Studies show that there will be nine-thousand-million people in the world by the year Two-Thousand-Fifty. The United Nations has warned that many countries will have to increase food production to satisfy their population demands.

Some agriculture experts say increasing grain production on the world’s richest soils may not be enough. They note that production of wheat also must be increased on less productive soils.

One concern is the growing amount of harmful metals in farmland soils. The metal aluminum, for example, restricts growth of wheat plants when acid levels in the soil are high. Aluminum particles are mainly found just below the topsoil.

Aluminum restricts plant growth on more than thirty percent of all farmland worldwide. In the United States, almost thirty-five-million hectares of farmland are affected.

Adding another substance, lime, is one way to reduce the acidity of soils that have too much aluminum. But lime is costly to transport long distances. Another method is to develop plants strong enough to grow in such soils.

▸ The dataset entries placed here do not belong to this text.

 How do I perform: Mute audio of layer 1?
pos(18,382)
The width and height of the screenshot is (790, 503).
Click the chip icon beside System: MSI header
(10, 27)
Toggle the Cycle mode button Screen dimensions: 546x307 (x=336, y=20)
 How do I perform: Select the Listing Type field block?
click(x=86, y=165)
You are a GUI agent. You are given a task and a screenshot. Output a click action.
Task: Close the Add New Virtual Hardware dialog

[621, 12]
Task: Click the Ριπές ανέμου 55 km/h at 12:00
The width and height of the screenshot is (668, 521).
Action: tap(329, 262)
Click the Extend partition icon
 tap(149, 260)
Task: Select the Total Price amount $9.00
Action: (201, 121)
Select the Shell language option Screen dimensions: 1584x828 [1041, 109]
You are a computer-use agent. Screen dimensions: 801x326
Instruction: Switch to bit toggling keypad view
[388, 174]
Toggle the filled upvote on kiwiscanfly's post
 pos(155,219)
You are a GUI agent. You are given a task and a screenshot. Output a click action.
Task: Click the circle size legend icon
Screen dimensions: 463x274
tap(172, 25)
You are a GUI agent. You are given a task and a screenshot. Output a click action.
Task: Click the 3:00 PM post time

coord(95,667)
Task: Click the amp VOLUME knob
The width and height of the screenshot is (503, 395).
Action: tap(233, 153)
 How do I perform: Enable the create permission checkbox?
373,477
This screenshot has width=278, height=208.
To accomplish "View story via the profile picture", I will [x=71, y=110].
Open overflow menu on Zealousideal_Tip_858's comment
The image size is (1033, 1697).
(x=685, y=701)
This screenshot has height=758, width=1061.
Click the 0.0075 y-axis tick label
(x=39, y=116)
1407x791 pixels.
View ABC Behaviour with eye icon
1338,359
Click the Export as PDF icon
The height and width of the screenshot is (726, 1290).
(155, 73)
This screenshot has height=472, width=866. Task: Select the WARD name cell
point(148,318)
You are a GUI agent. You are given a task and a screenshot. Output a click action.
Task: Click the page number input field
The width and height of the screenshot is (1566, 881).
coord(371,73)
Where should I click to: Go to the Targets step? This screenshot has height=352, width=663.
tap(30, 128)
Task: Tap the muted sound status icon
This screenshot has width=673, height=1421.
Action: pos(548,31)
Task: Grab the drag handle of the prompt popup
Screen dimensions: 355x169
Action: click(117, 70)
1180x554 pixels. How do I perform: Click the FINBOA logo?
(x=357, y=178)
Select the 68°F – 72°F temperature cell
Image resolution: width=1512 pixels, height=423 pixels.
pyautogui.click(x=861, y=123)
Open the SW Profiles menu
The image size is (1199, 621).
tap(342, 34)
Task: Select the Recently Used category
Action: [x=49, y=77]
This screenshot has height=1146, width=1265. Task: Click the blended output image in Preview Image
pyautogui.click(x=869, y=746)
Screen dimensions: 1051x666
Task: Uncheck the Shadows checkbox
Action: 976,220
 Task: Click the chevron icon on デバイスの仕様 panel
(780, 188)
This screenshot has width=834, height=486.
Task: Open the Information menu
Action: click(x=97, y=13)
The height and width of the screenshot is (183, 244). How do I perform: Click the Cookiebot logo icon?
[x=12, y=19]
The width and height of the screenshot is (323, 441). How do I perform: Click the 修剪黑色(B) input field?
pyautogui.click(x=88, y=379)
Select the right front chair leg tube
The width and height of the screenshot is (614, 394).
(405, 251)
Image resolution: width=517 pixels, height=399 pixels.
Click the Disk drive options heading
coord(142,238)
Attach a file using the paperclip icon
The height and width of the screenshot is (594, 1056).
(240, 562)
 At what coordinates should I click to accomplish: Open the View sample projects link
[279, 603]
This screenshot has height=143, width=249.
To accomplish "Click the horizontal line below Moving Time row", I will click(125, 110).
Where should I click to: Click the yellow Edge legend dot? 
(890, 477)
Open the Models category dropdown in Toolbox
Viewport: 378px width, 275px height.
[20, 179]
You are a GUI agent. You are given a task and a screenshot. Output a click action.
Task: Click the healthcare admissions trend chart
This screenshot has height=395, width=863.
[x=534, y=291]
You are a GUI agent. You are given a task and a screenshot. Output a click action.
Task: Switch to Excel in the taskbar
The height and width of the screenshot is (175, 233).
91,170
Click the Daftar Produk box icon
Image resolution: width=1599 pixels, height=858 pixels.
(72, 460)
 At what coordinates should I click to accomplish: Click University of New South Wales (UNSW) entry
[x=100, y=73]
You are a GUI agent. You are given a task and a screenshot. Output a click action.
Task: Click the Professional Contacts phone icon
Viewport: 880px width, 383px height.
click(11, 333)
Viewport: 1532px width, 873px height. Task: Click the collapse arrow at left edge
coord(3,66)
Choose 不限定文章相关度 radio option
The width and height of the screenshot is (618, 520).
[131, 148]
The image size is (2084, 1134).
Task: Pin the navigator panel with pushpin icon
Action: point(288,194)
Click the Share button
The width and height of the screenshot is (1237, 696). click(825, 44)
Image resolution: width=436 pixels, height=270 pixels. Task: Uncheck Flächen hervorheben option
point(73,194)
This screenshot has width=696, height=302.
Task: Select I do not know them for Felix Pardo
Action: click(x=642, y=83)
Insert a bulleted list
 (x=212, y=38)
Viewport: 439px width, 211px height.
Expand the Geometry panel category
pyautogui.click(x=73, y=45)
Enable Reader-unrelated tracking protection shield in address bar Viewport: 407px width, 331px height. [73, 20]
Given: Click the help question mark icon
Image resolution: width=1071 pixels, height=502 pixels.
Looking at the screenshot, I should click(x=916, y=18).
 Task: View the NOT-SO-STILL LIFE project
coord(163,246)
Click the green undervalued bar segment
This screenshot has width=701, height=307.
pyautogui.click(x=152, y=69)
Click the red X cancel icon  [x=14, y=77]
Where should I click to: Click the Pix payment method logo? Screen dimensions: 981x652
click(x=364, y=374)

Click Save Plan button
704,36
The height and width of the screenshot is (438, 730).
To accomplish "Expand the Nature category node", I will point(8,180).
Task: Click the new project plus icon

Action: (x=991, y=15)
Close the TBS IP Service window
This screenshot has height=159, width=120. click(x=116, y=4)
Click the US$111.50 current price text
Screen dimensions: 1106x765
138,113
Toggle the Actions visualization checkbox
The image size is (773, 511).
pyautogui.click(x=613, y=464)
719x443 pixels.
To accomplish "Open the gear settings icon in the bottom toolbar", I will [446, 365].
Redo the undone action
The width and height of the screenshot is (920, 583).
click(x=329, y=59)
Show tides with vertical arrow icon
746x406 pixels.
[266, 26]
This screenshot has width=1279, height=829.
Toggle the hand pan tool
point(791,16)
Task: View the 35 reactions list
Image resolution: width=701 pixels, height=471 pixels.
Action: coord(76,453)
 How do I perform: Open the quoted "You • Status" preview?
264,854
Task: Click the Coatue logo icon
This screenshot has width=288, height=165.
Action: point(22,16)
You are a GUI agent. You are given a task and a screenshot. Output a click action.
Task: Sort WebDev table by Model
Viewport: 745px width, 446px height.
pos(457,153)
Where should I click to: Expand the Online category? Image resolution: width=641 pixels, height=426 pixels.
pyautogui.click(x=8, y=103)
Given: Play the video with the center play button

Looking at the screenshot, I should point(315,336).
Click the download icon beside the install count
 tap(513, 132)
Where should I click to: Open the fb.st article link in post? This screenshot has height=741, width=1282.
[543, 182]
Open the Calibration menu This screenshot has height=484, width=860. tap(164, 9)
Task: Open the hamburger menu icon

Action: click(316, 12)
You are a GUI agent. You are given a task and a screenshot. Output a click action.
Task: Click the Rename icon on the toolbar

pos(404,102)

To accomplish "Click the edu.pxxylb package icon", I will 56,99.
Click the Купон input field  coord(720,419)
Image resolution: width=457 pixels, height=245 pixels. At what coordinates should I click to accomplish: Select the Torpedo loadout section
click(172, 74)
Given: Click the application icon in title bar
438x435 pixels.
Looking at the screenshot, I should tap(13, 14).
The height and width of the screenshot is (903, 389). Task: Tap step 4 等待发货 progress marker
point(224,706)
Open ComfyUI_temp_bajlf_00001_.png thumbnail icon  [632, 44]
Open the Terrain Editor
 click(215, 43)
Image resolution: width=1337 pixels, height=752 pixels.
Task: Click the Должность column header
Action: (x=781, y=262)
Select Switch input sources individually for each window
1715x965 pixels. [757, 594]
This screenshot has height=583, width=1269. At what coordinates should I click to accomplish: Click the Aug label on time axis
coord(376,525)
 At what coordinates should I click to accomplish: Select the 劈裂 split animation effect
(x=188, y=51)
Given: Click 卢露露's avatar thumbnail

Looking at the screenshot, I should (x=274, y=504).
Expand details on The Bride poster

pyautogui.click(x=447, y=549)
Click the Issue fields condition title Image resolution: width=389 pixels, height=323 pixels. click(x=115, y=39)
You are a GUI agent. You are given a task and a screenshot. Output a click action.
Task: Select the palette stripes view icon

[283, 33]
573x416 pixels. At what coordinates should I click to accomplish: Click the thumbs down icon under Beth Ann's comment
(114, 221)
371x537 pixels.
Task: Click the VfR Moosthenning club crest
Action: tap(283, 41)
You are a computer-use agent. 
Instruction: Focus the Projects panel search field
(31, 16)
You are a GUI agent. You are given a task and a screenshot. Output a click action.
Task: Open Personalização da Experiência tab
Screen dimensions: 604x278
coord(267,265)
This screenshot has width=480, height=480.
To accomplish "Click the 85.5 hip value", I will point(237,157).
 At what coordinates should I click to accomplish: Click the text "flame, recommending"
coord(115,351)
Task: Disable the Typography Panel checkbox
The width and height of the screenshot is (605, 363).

J. Perry Gustafson is a genetic expert with the Agricultural Research Service of the United States Agriculture Department. He is helping plant growers develop new kinds of wheat plants with genes that will help the plants grow in high-aluminum soils.

Mister Gustafson works with the Plant Genetics Research office in Columbia, Missouri. Scientists there have been studying the genetic structure of wheat. They have identified the area of a gene that resists aluminum. They say the aluminum-resistant gene is between two marker genes that are close to each other.

Wheat growers can now choose plants that have these markers. The Department of Agriculture say this process may reduce by half the time required to develop a new kind of wheat. Currently, ten to fifteen years are necessary.

The genetic marker was identified in a wheat plant native to Brazil. No other wheat grows as well in high-aluminum soils.

Mister Gustafson says that borrowing genes from another grain, rye, may be the best hope for wheat to survive in acidic, high-aluminum soils. He has found genetic markers in rye plants that are closely linked to the aluminum-resistant genes. He hopes the markers can be used to help move the desirable rye genes into wheat.